The Runtime Story (What Happens When You Hit Enter)
The startup flow in start.sh is a masterclass in operational minimalism:
- Check if already running: pgrep -f "litellm --config" prevents duplicate instances. If one exists, the script prints a cheerful "LiteLLM gateway is already running..." and exits.
- Launch with nohup: The LiteLLM binary from ~/myenv3.13/bin/litellm starts in the background, bound to 127.0.0.1:4000, with logs redirected to logs/gateway.log.
- Print directions: A friendly message tells you where the API lives, what key to use, and which model name to pick.
The stop.sh script is equally elegant — one line: pkill -f "litellm --config". No graceful shutdown signal, no drain period, just a kill switch wrapped in an emoji. 🛑
The gateway log at logs/gateway.log shows the full Uvicorn startup with a delightfully dramatic ASCII art banner — LiteLLM introducing itself like a CLI protagonist announcing their arrival.
INFO: Started server process [66060] INFO: Uvicorn running on http://127.0.0.1:4000 (Press CTRL+C to quit)
And that's it. A process ID, a port number, and the quiet promise of chat.completions await.
What This Project Is (and Isn't)
What it is: A personal dev setup.

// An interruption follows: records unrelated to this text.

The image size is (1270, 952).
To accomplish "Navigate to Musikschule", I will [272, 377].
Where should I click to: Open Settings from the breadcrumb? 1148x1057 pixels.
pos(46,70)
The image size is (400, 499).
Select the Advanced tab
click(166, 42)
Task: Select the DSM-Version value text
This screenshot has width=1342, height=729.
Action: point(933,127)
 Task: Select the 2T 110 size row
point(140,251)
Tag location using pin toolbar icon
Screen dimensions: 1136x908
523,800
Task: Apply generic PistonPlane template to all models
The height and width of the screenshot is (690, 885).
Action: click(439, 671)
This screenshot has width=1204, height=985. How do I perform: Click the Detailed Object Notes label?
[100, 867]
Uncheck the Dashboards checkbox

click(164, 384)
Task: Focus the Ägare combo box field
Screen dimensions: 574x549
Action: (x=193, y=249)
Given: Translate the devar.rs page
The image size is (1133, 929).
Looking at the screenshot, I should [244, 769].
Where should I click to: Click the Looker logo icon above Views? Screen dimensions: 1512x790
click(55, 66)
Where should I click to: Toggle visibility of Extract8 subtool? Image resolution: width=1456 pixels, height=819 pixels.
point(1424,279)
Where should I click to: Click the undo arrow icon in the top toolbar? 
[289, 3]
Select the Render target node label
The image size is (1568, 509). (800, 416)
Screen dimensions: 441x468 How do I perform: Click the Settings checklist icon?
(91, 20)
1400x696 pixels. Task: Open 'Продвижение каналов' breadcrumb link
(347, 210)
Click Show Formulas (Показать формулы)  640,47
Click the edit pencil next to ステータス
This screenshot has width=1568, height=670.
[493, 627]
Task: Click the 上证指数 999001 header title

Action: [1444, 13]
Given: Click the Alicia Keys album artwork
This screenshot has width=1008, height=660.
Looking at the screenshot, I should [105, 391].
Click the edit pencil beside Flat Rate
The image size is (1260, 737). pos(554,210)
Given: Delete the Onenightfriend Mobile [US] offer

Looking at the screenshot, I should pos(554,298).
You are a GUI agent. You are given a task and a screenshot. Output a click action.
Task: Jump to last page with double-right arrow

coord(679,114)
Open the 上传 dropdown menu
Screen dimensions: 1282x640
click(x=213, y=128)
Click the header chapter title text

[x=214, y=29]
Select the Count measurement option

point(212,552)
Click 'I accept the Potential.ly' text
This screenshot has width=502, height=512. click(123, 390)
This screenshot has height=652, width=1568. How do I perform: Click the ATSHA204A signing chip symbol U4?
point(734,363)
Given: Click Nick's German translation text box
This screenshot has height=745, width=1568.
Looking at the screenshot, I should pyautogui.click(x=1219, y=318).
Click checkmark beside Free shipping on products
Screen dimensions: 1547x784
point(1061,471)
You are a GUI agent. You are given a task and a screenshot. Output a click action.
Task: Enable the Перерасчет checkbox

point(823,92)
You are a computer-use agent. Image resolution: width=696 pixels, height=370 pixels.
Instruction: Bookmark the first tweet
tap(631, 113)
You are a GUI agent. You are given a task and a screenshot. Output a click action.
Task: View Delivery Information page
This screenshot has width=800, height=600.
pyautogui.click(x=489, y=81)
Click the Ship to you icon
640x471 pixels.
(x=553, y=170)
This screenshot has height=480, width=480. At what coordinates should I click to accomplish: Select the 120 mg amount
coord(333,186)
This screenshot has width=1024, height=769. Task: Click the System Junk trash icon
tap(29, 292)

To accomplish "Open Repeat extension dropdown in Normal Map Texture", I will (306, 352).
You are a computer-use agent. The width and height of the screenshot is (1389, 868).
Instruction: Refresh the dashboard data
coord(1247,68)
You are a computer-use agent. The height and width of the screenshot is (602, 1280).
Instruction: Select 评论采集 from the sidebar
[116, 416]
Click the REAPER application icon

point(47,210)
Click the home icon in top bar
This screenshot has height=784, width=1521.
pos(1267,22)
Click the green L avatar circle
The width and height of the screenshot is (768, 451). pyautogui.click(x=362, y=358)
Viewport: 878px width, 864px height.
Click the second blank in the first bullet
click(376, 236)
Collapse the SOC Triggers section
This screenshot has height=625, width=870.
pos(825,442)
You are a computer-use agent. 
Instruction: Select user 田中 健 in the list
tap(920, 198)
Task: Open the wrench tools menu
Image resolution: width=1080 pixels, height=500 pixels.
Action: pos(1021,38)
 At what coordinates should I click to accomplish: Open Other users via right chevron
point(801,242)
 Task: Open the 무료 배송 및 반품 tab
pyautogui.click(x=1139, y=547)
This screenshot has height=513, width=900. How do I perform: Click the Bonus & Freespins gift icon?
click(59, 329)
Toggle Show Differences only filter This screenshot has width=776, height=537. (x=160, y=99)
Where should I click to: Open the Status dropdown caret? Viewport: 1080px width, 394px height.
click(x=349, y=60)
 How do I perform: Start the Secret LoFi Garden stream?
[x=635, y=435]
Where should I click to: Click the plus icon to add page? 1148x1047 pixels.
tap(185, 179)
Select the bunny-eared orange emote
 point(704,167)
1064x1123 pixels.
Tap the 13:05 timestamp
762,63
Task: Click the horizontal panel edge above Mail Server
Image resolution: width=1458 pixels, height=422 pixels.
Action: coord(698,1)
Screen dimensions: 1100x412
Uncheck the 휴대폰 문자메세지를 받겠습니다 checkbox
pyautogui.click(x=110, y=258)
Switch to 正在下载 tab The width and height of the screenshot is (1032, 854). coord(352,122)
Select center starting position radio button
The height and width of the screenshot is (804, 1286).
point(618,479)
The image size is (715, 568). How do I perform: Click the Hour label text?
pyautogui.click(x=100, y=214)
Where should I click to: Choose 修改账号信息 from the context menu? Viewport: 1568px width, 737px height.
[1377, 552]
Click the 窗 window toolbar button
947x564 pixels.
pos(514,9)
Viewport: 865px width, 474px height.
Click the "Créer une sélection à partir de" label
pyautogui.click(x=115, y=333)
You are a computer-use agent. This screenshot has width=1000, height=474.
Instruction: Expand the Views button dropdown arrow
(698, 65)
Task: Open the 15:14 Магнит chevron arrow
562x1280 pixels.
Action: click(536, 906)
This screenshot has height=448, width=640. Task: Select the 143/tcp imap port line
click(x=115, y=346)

A single developer's M4 Pro Mac serving as an LLM proxy for IDE tools like Warp and Continue. Four model routes, one YAML file, zero Docker containers.
What it isn't: A production service. No CI/CD pipeline. No tests. No rate limiting beyond a single shared key. No authentication layer beyond "localhost is trust." No load balancer. No monitoring dashboard (though Prometheus callbacks are there, waiting for someone to build one).
And that is precisely why I find it charming. In a world where LLM infra is drowning in Helm charts and service meshes, this project says: "You know what? It's just a proxy. curl localhost:4000/v1 and move on with your day."
Key Takeaways for the Rest of Us
- Fallback chains are free architecture. You don't need a circuit breaker library to implement graceful degradation — just a YAML key and some humility about your hardware's limits.
- Local-first is not "not production". Running LLMs on a laptop via Ollama is a legitimate inference strategy for development, prototyping, and even light usage. The M4 Pro's unified memory architecture is genuinely capable of serving 35B models at usable speeds.
- Prometheus callbacks make everything "observability-grade." Adding success_callback: ["prometheus"] to your config gives you the same metrics infrastructure as a production cluster, assuming you have a Grafana panel waiting to be built. The bar is low, but the step forward is real.
- The best gateway is the one you actually use. This project's purpose is clear: route local LLM requests through a unified OpenAI-compatible interface so that IDE plugins don't need to know which model they're talking to. Done in four lines of YAML and two shell scripts. No README required.